Tener una mala relación con la madre puede afectar profundamente tu bienestar emocional y mental. Muchas personas se preguntan “¿por qué mi madre me hace sentir mal?” o “¿cómo saber si mi madre no me quiere?”. En esta página exploramos las razones más frecuentes de los conflictos madre e hija, los patrones de una relación tóxica y cómo buscar apoyo profesional para resolverlos.

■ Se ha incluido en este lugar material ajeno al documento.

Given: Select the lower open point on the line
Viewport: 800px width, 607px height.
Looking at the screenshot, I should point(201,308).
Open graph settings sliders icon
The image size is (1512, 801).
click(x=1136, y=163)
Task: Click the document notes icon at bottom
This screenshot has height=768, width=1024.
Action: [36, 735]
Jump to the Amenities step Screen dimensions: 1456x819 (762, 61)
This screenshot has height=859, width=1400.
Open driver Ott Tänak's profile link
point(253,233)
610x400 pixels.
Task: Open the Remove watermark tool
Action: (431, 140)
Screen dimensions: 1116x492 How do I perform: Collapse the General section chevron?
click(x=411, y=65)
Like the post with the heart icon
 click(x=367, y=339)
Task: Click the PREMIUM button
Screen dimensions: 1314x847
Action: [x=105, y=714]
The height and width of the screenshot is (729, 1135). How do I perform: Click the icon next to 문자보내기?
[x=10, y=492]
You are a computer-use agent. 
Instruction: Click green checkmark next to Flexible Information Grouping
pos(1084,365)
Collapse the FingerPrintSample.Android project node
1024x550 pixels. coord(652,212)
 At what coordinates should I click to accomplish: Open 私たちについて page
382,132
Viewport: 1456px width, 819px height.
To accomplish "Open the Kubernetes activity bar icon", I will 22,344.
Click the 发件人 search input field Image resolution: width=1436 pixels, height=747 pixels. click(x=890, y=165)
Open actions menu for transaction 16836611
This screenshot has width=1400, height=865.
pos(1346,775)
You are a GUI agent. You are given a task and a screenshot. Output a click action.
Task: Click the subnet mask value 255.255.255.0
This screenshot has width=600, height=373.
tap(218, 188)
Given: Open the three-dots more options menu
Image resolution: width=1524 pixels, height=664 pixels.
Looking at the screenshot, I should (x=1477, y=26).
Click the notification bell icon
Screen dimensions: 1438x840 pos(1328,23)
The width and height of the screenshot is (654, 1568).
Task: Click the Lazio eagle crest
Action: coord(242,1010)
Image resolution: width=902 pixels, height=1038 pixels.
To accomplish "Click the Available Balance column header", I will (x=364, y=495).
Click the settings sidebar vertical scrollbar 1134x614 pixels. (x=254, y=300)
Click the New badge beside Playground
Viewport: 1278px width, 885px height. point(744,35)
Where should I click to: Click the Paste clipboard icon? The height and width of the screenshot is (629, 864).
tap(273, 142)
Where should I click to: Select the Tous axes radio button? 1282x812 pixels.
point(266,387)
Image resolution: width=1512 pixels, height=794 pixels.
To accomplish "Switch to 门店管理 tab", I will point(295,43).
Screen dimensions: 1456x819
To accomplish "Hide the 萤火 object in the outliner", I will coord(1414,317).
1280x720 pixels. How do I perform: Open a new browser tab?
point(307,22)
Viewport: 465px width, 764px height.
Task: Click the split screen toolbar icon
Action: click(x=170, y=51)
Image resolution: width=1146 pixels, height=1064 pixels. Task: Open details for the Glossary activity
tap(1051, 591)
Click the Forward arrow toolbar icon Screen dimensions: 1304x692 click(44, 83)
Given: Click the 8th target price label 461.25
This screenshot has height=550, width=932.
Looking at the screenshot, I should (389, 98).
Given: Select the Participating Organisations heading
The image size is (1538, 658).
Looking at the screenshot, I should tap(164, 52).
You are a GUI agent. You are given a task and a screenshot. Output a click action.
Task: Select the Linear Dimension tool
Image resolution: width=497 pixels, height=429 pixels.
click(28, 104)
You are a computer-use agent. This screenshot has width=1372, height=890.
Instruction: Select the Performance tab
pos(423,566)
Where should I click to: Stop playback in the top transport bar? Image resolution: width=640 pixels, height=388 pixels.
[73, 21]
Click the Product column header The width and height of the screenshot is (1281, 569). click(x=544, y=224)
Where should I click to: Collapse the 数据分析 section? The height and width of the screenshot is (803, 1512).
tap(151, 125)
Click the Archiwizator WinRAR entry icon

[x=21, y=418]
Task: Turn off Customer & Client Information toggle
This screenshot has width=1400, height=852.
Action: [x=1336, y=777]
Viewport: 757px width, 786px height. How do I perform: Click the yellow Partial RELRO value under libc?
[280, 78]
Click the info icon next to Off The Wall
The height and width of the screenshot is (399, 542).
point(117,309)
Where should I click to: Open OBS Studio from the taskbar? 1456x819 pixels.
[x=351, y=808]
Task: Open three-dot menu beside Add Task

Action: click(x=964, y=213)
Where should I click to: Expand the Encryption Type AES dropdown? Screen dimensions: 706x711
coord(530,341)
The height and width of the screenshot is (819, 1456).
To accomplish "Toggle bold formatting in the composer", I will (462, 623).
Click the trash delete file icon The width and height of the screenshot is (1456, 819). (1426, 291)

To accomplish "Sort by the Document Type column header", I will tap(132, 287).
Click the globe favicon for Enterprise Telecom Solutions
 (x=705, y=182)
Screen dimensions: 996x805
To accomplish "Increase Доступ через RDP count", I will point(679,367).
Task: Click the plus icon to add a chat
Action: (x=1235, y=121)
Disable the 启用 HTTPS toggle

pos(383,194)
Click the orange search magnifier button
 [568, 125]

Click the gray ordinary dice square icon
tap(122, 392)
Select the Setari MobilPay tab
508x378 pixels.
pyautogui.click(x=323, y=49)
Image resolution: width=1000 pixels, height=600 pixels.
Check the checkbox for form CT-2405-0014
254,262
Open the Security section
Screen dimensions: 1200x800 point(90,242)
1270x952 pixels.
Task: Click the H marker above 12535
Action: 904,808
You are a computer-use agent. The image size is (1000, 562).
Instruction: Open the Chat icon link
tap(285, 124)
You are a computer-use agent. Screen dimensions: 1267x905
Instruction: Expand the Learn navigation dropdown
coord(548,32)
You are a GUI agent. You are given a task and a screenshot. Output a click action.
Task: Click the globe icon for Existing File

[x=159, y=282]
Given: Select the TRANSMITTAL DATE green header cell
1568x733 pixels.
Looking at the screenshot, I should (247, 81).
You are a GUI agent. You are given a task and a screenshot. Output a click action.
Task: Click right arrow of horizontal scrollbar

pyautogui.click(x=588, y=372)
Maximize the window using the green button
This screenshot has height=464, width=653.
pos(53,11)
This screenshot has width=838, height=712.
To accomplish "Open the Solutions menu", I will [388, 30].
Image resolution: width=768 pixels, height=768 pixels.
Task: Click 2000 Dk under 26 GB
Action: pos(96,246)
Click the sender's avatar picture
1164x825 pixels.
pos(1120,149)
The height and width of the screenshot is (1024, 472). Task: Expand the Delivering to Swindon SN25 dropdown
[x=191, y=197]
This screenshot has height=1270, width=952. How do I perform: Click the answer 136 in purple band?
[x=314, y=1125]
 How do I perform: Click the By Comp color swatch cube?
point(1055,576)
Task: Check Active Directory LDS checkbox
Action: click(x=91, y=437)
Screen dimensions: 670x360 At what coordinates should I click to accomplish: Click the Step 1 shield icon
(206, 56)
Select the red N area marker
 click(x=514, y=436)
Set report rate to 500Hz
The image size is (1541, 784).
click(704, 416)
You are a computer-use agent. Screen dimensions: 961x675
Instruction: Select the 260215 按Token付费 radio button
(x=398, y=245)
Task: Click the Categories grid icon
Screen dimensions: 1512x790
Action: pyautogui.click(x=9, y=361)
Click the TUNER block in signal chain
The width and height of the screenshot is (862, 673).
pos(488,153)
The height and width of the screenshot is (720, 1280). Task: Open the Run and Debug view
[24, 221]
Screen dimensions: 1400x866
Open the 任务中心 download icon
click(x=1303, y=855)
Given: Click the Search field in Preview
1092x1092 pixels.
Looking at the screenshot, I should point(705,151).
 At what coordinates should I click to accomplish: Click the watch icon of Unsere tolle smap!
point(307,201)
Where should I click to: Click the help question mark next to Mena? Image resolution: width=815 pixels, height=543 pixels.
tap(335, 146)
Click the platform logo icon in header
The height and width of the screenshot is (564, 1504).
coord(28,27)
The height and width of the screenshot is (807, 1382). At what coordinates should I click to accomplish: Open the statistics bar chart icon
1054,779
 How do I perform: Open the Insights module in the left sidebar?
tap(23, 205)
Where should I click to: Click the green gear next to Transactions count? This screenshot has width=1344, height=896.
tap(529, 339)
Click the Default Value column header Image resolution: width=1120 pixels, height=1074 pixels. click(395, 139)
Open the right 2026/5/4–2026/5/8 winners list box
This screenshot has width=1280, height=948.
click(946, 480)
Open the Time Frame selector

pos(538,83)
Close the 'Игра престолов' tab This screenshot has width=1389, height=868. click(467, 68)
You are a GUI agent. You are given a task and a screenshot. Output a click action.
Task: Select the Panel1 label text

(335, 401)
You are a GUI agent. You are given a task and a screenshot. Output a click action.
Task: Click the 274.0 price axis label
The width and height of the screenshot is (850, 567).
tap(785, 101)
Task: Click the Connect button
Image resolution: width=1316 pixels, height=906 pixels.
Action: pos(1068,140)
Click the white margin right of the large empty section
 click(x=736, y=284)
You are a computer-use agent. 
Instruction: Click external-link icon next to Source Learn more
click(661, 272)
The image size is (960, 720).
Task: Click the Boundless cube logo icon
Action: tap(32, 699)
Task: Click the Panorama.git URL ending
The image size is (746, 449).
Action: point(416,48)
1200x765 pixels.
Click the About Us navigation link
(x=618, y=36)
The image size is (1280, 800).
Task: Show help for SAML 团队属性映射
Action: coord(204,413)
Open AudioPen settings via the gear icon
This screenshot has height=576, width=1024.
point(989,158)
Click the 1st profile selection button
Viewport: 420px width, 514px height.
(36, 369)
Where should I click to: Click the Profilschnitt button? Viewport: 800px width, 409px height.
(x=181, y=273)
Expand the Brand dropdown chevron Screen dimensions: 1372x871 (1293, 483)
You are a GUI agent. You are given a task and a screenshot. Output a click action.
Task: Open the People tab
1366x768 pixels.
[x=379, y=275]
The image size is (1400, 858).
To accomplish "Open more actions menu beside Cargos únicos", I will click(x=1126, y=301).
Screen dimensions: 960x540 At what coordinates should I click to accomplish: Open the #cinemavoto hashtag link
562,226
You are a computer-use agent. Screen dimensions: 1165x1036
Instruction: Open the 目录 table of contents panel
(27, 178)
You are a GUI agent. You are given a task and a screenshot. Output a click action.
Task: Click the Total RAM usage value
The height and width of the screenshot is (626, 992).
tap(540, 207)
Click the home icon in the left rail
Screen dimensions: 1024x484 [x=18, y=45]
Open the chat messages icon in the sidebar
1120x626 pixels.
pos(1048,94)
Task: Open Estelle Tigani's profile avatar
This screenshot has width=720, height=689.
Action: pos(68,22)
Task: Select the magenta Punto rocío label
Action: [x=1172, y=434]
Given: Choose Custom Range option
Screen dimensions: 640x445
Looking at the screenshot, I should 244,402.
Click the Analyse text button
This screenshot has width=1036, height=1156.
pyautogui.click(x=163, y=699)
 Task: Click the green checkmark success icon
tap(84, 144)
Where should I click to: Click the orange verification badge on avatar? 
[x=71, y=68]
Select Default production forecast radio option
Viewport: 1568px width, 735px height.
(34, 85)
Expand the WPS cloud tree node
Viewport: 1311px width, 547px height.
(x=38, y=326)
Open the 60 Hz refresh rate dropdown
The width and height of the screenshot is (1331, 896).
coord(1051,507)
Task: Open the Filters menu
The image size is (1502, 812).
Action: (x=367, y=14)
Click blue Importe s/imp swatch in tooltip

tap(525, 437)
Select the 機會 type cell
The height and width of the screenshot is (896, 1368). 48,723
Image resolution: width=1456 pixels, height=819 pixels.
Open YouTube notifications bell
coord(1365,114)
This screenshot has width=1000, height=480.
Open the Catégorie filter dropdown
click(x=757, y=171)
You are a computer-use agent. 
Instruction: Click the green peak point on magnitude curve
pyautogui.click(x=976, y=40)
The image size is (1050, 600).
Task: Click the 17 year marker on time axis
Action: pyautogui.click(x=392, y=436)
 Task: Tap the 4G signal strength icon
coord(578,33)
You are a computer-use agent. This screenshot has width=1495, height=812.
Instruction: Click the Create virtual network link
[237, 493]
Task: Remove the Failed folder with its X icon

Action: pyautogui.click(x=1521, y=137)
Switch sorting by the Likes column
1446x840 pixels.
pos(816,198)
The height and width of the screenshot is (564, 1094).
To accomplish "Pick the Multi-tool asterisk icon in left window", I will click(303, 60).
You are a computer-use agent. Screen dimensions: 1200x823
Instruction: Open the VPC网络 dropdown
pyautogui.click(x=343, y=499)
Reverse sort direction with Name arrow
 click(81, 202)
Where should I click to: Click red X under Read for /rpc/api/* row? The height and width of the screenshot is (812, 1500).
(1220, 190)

Las relaciones madre-hijo/a están profundamente arraigadas en nuestra identidad y en la sociedad. Desde pequeños/as, solemos idealizar esta conexión como un vínculo incondicional y amoroso. Pero ¿qué ocurre cuando la relación con mi madre se vuelve complicada? Montserrat Guerra ha hablado en el programa “Más de uno” de Onda Cero Cantabria, sobre qué aspectos nos llevan a tener una mala relación con nuestra madre, y qué hacer en estos casos ahora que se acerca la Navidad.
Para muchas personas, las fiestas navideñas, que deberían ser una época de alegría y unión familiar, se convierten en una fuente de angustia. Sentarse a la mesa con una madre controladora, crítica o distante puede ser emocionalmente agotador, especialmente cuando el conflicto se extiende a otros/as miembros de la familia, como la pareja, los hijos/as o los hermanos/as.
En la sociedad española, el rol de la madre ha estado históricamente muy arraigado, ejerciendo una influencia significativa en la dinámica familiar. Tradicionalmente, la madre era quien permanecía en casa, asumía las tareas del hogar y sostenía gran parte del vínculo afectivo con los hijos/as, consolidando así su papel central en la estructura familiar.
Sin embargo, Montserrat Guerra ha comentado que este patrón de excesiva cercanía emocional y responsabilidad puede generar relaciones complejas. Una conexión madre-hijo/a que comienza siendo difícil puede, si no se gestiona adecuadamente, evolucionar hacia una relación tóxica, cargada de conflictos y tensiones que impactan negativamente en el bienestar de ambos.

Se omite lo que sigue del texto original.